──────── Text for analysis

At first, the LSAT can seem overwhelming. Approaching questions with a series of calculated steps will help the task seem more manageable and save you time on the test. Too often, test-takers get drawn into the actual substance of the question, when the point is to understand the nature of the argument being developed. First read the question, which will tell you what’s actually being asked. This comes after the stimulus, or opening paragraph, which the question addresses. Read the stimulus second, scanning for all information that relates to the question. Try to predict an answer, then scan the choices.
Looking for the right answer to a test question sometimes means settling for the best answer rather than agonizing about finding the precise, exact solution. Because the LSAT knows that many test-takers will approach the test by reading the question, then the stimulus, then trying to predict the answer, you can shorten your approach after you predict the answer by looking for the two possible choices that meet it. Usually the LSAT knows your prediction and throws in a tricky similarity to trip you up. Find the two, then eliminate the worse one.
Logical fallacies crop up all over the legal profession, and testers want to see how well potential legal students do finding them on the test. There are many types of logical fallacy. The genetic fallacy, for instance, says something is bad because it comes from a bad place: For instance, the Volkswagen is bad because it was invented in Nazi Germany. A circular argument fallacy has no actual proof, but uses a separate claim as proof for another claim: Tyra Banks is beautiful because she has a pretty face. Other fallacies include the slippery slope, begging the claim, the hasty generalization and the either-or fallacy. Learn to identify these and others so you can pick them out on the test.
Looking for the conclusion is a simple exercise that will help you immeasurably. The conclusion often comes in the last sentence -- for example, “Political candidates’ speeches are loaded with promises and with expressions of good intention, but one must not forget that the politicians’ purpose in giving these speeches is to get themselves elected. Clearly, then, these speeches are selfishly motivated and the promises made in them are unreliable.” The final sentence is the conclusion that you must consider when determining the argument's validity. Don't be distracted by your agreement or disagreement with the premises that lead up to it; focus on deciding whether those premises support the conclusion.

────────────────
──────── Exercise data

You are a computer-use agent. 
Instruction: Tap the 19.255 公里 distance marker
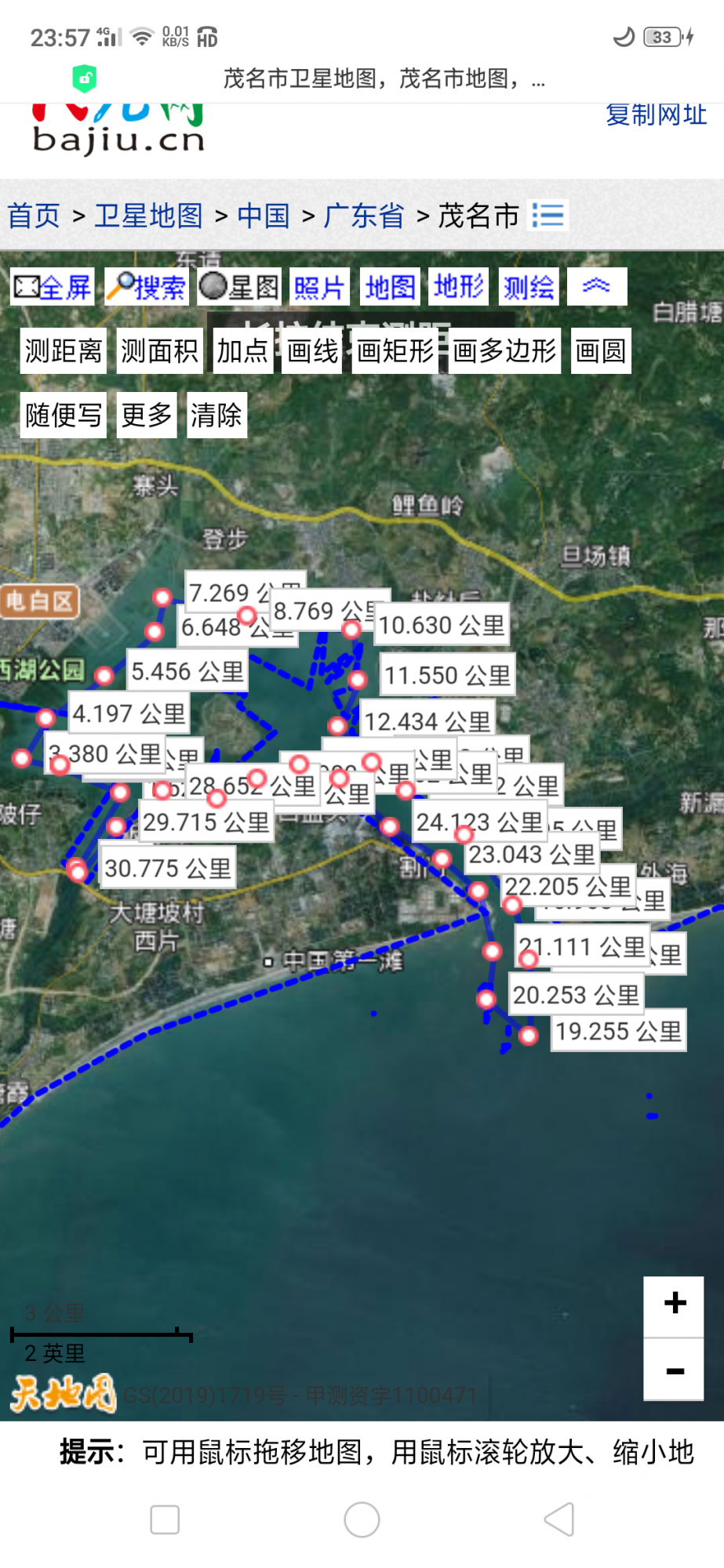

────────────────
──────── Exercise data

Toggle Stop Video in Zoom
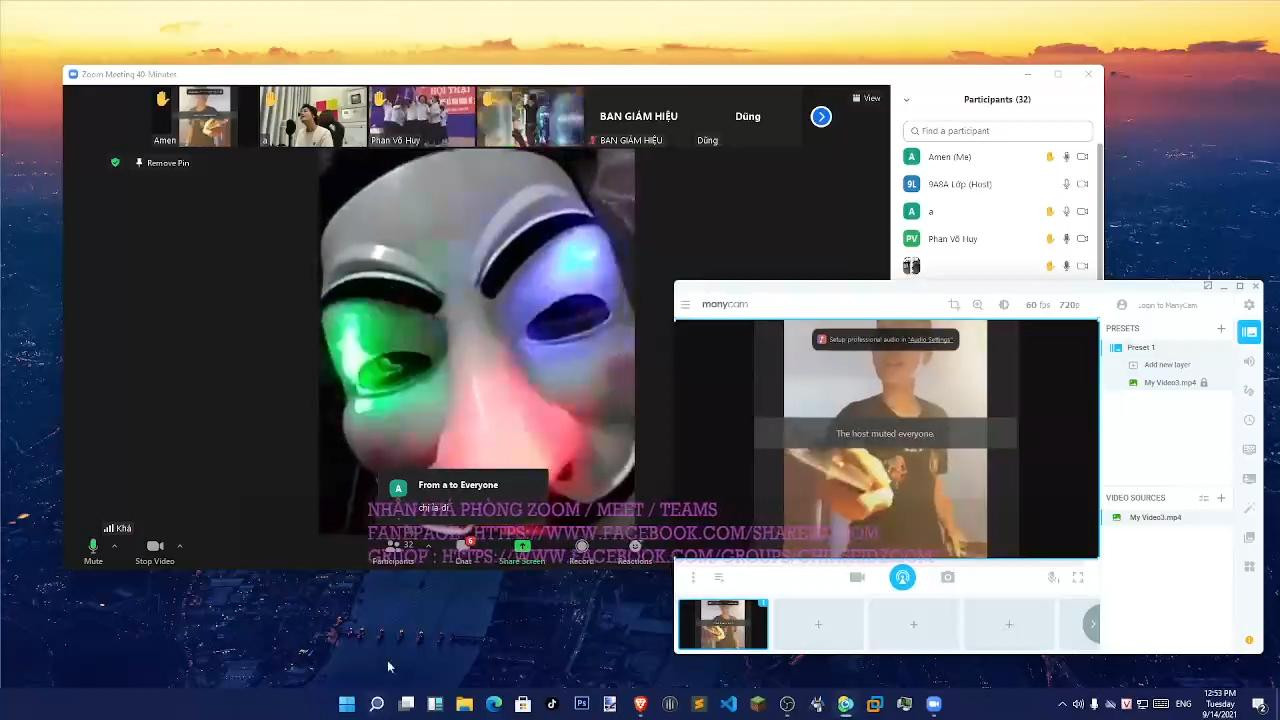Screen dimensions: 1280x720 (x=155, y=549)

────────────────

:: Work order 1 ::
List every type of logical fallacy named in the LSAT text.
:: Work order 2 ::
From the LSAT text, return the part starting with "Looking for the conclusion" and going on through "support the conclusion.".
None of the entries are needed here.

:: Problem solution 1 ::
- The genetic fallacy
- The circular argument fallacy
- The slippery slope
- Begging the claim
- The hasty generalization
- The either-or fallacy

:: Problem solution 2 ::
Looking for the conclusion is a simple exercise that will help you immeasurably. The conclusion often comes in the last sentence -- for example, “Political candidates’ speeches are loaded with promises and with expressions of good intention, but one must not forget that the politicians’ purpose in giving these speeches is to get themselves elected. Clearly, then, these speeches are selfishly motivated and the promises made in them are unreliable.” The final sentence is the conclusion that you must consider when determining the argument's validity. Don't be distracted by your agreement or disagreement with the premises that lead up to it; focus on deciding whether those premises support the conclusion.